:: Exercise directions ::
Lines where the string "Enable" appears are to be copied from the entries below.

##### Supplied data #####

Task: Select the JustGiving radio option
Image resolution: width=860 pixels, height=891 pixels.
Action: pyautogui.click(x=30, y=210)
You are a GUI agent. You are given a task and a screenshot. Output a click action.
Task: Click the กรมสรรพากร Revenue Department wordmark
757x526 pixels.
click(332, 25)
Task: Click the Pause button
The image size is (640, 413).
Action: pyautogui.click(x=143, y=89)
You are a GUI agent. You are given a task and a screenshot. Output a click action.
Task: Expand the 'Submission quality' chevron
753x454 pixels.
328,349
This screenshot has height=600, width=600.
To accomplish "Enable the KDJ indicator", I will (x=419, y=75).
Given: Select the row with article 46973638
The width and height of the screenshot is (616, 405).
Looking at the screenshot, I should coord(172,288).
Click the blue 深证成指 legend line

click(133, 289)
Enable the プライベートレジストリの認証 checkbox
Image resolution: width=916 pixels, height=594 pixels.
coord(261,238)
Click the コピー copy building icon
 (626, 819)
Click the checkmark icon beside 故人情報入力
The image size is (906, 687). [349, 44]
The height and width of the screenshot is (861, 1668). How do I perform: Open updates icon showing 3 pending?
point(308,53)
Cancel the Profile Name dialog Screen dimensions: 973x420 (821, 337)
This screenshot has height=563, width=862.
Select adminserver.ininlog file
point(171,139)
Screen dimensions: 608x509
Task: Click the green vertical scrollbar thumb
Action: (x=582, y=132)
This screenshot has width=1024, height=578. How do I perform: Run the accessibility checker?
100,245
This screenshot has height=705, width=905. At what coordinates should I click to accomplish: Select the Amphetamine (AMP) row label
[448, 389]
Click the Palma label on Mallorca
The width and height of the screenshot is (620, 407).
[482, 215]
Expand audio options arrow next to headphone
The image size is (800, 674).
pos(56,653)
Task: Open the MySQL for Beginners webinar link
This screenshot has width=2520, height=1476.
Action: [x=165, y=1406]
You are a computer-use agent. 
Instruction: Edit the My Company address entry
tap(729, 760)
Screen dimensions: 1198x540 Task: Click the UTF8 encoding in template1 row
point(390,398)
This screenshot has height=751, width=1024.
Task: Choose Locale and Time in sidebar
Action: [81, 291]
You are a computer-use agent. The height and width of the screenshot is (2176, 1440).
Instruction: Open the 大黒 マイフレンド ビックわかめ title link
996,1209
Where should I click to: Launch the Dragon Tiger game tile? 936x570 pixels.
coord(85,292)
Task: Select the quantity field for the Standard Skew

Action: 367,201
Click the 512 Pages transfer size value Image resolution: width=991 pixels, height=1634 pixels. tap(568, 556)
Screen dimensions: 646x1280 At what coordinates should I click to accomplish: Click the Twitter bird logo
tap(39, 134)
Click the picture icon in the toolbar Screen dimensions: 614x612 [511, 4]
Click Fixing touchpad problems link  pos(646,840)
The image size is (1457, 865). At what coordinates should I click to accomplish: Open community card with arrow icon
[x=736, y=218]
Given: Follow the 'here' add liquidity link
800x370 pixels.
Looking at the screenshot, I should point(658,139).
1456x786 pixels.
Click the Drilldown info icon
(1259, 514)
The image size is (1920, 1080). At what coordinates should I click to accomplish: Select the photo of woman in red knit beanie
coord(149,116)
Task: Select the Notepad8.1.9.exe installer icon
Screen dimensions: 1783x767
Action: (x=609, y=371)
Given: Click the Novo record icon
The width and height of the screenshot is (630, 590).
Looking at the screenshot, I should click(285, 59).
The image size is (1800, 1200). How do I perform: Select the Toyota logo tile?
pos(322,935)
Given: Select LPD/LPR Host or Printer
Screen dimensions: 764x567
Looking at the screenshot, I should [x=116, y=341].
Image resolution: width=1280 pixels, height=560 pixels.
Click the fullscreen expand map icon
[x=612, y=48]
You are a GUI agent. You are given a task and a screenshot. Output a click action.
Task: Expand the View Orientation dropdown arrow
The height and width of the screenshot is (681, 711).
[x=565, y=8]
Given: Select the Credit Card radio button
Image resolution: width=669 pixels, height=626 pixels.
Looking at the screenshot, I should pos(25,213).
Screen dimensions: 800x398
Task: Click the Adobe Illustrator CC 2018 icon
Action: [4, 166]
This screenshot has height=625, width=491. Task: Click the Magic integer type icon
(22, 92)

#####

:: Output of the exercise ::
To accomplish "Enable the KDJ indicator", I will (x=419, y=75).
Enable the プライベートレジストリの認証 checkbox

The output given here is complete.